THE PRINTING AND PROCESSING OF TONED POSITIVES Until now, the absence of primary technical descriptions has made it difficult to understand the interaction of the processing and the printing of positives that were to be toned, but Pathé’s logbook sheds useful light on this early technical history. In the logbook, as early as 1906, a Pathé engineer named Dubois explained that print processing needed to be slower to increase the contrast for toning.9 Although the standardization of the processing was quite problematic in Joinville, the negatives processed by Vincennes also created a few problems that Dubois mentioned.
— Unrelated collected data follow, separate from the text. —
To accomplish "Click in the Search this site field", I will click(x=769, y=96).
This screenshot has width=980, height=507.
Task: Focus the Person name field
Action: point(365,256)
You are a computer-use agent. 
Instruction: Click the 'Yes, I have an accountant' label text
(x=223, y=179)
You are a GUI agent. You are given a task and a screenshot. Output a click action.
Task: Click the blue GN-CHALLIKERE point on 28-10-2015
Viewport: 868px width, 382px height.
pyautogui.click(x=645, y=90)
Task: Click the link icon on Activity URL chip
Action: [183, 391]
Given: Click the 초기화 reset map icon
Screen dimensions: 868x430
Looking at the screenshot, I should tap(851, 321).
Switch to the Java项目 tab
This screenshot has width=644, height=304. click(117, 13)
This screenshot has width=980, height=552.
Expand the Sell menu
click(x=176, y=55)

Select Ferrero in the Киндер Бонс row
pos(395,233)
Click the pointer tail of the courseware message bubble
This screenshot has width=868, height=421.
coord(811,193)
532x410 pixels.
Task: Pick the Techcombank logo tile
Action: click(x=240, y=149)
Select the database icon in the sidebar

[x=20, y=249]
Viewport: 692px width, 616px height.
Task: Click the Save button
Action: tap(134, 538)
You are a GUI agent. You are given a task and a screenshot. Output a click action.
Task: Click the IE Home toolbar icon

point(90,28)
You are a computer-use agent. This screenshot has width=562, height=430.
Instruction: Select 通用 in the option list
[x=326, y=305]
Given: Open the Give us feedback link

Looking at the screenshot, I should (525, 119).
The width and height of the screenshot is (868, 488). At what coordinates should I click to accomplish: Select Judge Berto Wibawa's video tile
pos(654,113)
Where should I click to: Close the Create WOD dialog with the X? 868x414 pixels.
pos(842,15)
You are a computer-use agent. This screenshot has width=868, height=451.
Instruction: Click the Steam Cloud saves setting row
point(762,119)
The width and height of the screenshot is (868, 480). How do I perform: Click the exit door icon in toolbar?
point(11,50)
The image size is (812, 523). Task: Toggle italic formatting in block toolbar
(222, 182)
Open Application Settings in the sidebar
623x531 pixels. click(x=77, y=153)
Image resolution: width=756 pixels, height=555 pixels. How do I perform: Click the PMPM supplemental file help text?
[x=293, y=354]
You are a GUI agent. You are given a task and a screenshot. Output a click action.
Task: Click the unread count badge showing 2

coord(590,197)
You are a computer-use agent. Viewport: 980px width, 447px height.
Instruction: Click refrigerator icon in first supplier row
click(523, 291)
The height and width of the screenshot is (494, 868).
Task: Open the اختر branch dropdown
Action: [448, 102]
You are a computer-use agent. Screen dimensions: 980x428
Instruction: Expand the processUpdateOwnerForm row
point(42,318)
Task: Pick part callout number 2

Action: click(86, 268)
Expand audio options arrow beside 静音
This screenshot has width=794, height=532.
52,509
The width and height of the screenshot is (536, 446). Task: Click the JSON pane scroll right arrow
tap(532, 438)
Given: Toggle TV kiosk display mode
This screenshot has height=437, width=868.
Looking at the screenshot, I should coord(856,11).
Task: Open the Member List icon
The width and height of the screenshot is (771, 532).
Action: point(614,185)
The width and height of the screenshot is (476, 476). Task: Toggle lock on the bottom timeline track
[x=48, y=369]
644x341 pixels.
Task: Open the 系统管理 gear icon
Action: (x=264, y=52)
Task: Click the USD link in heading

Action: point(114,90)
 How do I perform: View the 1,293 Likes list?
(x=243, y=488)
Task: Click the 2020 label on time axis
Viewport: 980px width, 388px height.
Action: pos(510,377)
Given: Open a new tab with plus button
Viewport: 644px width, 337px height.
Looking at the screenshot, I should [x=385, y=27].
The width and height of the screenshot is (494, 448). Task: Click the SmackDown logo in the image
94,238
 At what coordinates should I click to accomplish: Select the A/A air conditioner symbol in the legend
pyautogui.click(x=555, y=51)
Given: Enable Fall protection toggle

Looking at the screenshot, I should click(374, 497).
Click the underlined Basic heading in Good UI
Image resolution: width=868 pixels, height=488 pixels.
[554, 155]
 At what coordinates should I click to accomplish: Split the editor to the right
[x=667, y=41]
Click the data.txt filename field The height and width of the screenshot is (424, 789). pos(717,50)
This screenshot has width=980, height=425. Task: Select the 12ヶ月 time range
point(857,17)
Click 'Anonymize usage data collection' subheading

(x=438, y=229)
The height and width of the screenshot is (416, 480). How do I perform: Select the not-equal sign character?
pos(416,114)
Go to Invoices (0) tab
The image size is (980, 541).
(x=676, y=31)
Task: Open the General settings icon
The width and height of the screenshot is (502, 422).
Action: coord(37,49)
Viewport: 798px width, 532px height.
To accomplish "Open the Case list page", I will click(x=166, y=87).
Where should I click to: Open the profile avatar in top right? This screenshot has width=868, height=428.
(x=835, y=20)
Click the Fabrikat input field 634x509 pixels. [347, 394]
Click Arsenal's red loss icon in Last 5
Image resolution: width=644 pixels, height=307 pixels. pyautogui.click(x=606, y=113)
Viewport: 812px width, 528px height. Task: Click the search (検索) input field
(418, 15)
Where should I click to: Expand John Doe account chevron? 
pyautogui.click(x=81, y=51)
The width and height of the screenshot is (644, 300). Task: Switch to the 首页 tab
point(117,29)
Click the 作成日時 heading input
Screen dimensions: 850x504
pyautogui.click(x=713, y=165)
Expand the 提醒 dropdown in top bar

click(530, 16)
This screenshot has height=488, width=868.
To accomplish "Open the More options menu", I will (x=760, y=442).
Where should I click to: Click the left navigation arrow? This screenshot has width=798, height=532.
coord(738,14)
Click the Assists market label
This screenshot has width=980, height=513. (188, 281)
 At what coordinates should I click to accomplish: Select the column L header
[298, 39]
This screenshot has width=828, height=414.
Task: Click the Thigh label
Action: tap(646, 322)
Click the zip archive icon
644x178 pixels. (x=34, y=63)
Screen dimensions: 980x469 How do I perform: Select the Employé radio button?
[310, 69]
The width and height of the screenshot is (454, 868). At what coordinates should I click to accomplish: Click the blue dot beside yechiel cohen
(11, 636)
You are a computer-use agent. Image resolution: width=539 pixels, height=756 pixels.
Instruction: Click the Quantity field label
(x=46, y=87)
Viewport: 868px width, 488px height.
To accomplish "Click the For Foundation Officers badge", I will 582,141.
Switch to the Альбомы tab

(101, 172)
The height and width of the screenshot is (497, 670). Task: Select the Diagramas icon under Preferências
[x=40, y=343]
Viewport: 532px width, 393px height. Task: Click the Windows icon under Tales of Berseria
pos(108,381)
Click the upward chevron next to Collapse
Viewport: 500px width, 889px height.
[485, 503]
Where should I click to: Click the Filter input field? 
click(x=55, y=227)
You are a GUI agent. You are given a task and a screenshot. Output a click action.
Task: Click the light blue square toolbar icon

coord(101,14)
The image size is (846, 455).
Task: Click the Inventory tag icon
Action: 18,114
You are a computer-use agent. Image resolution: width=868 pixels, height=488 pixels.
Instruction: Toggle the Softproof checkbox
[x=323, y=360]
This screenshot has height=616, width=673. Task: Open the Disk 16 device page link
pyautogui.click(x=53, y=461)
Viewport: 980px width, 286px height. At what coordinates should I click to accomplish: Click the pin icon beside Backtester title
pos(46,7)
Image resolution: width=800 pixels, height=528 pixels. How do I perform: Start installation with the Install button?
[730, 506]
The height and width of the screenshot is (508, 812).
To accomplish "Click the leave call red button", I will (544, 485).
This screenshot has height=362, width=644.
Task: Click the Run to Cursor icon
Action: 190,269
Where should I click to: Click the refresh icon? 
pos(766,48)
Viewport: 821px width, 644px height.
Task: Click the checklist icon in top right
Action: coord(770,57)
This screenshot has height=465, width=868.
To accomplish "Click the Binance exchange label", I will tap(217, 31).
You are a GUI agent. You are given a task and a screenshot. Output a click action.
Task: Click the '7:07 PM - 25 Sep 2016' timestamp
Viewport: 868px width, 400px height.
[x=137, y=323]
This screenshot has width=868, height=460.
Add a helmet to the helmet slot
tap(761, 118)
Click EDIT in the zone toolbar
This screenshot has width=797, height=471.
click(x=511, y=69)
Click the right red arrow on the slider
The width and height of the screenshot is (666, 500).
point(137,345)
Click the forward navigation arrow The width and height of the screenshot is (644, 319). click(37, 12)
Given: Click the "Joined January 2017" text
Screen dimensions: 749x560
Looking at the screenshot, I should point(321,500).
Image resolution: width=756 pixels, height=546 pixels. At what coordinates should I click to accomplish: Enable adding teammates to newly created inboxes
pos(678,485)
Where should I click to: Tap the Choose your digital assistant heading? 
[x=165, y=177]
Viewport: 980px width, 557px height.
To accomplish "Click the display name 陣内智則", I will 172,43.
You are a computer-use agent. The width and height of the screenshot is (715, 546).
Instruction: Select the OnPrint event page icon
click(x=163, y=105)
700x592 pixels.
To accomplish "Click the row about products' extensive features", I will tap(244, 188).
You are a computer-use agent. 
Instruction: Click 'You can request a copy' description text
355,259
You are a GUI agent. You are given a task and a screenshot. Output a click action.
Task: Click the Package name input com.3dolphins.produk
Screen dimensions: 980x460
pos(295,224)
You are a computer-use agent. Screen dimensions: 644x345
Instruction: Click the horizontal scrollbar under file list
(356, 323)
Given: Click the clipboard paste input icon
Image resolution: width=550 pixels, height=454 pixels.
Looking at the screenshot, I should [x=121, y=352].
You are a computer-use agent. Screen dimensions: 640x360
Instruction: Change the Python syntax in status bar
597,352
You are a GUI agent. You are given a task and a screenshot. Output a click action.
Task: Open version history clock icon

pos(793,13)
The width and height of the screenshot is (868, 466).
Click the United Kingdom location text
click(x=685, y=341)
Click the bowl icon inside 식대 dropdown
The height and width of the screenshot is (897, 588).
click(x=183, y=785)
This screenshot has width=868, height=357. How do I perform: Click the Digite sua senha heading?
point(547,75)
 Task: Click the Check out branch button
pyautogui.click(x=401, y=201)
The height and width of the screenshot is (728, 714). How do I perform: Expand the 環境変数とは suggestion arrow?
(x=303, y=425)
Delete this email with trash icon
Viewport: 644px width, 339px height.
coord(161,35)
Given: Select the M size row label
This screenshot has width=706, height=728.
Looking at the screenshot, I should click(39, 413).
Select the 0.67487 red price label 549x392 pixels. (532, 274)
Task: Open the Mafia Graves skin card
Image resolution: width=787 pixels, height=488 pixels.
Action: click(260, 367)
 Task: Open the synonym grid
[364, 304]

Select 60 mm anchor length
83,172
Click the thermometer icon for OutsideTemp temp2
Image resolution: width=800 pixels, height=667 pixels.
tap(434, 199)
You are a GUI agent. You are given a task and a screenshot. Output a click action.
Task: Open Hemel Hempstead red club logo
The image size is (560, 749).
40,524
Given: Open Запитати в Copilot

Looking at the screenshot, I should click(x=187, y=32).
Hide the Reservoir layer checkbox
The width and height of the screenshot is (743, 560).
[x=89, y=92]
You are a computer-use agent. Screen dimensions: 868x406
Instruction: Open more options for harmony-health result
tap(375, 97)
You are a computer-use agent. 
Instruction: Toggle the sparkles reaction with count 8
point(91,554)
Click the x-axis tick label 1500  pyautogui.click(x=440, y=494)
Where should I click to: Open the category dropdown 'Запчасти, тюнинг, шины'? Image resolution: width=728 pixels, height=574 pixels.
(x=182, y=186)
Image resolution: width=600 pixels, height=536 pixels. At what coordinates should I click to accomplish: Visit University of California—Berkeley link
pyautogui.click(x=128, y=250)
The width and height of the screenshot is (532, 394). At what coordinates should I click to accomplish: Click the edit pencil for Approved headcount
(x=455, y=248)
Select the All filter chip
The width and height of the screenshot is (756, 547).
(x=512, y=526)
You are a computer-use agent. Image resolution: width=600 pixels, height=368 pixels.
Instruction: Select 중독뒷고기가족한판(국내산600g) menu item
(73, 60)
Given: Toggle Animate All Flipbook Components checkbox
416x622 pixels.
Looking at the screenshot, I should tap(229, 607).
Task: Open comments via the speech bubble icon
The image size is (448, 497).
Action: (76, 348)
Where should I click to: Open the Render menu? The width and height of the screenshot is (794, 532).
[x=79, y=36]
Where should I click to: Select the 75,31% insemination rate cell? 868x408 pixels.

A few titles, such as Tour du monde, Steeple Chase, Odyssée d’un paysan à la ville (1905), and Pantalon, had poor camera exposure during filming, which necessitated a fifteen-minute increase in the processing, according to Dubois. Dubois also frequently complained about the disorder of the processing, calling for increased regulation of the workers in charge of the development, and specifically criticized their practice of adding more developer and water into the baths whenever they wanted, which made each tray very different from the others with regard to chemical composition.10 Laboratory printing methods in 1906 were approximate, as the grading was done by eye and by adjusting the distance of the bulb in the printer from the film being printed to modify the contrast, a much cruder method than later practices of modifying bulb intensity through voltage. To increase the sharpness of the image, potassium bromide was added to the processing bath, a common practice in still
photography. With increased contrast in the toning process, the brightness and density of the color in the print emerge, bringing a more colorful image to life. The logbook offers film restorers important insight into print density for toned materials, especially in instances where positive reference prints no longer exist, as is the case for the Cinémathèque Française, which holds the largest collection of original Pathé negatives in the world, allowing it to reproduce new prints representative of the original effort. The writers of the logbook regularly explain that toning was time consuming, given the extensive chemical manipulation involved, but it was still cost effective because of the metals employed. The trays used for the baths had to be switched from lead to wood to avoid reactions of the chemical components, a problem encountered mostly with vanadium (for yellow-green tones). Moreover, this simple change in trays made the toning baths much more efficient in terms of longevity. The logbook documents, through almost daily entries, Pathé’s dedication to understanding and refining the toning process by recording the engineers’ adjustment of colors, including specific measurements of the chemical components, as well as the laboratory’s understanding of the longevity of processing chemicals when mass-producing multiple prints. The following topic headings correspond to titles from logbook entries and illustrate developments in quality control and the refinement of Pathé’s various color processes.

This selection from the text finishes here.